The literature features a large number of proposals for securing data deduplication in the cloud. All these proposals share the goal of enabling cloud providers to deduplicate encrypted data stored by their users. Such solutions allow the cloud provider to reduce its total storage, while ensuring the confidentiality of stored data. By doing so, existing solutions increase the profitability of the cloud, but do not allow users to directly benefit from the savings of deduplication over their data.

ClearBox relies on gateway to orchestrate cross-user file-based deduplication prior to storing files on (public) cloud servers. ClearBox ensures that files can only be accessed by legitimate owners, resists against a curious cloud provider, and enables cloud users to verify the effective storage space occupied by their encrypted files in the cloud (after deduplication). By doing so, ClearBox provides its users with full transparency on the storage savings exhibited by their data; this allows users to assess whether they are acquiring appropriate service and price reductions for their money—in spite of a rational gateway that aims at maximizing its profit.

ClearBox ensures a transparent attestation of the storage consumption of users whose data is effectively being deduplicated — without compromising the confidentiality of the stored data.

ClearBox employs a novel Merkle-tree based cryptographic accumulator which is maintained by the gateway to efficiently accumulate the IDs of the users registered to the same file within the same time epoch. Our construct ensures that each user can check that his ID is correctly accumulated at the end of every epoch. Additionally, our accumulator encodes an upper bound on the number of accumulated values, thus enabling any legitimate client associated to the accumulator to verify (in logarithmic time with respect to the number of clients that uploaded the same file) this bound.

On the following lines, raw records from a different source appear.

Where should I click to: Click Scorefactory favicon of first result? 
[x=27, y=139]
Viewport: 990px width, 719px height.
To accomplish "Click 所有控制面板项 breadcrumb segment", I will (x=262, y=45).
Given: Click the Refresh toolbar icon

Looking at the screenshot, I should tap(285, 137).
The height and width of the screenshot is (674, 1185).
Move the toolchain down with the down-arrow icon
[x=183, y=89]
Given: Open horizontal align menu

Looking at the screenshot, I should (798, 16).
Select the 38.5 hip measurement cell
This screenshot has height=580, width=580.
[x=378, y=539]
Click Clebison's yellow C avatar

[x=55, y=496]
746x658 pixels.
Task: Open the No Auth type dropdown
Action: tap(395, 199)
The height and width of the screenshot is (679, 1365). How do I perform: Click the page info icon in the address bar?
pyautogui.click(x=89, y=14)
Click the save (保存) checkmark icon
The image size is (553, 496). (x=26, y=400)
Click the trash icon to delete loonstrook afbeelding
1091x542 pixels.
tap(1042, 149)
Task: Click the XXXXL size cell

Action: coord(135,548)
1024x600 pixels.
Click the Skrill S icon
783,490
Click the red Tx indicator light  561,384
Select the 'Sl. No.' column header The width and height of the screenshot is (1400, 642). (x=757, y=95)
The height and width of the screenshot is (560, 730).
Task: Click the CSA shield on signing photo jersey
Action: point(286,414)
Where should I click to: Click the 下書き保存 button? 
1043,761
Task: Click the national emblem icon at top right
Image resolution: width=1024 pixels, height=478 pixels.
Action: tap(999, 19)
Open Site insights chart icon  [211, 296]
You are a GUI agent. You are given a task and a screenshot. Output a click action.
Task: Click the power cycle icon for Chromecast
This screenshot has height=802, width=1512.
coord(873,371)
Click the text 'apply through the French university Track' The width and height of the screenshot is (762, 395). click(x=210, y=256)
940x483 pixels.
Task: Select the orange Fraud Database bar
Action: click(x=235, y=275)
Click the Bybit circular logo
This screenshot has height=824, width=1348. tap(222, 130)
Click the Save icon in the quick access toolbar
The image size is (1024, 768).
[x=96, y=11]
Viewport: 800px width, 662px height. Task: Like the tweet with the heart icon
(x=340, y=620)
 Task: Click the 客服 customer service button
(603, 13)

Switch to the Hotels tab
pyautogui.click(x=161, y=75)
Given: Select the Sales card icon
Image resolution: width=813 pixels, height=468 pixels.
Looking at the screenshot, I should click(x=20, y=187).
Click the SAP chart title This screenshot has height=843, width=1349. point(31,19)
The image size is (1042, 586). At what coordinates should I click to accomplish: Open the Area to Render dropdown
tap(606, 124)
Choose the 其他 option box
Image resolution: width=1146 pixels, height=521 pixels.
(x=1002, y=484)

ClearBox is the first complete system which enables users to verify the storage savings exhibited by their data. We argue that ClearBox motivates a novel cloud pricing model which promises a fairer allocation of storage costs amongst users—without compromising data confidentiality nor system performance. We believe that such a model provides strong incentives for users to store popular data in the cloud (since popular data will be cheaper to store) and discourages the upload of personal and unique content. As a by-product, the popularity of files additionally gives an indication to cloud users on their level of privacy in the cloud; for example, the user can verify that his private files are not deduplicated—and thus have not been leaked.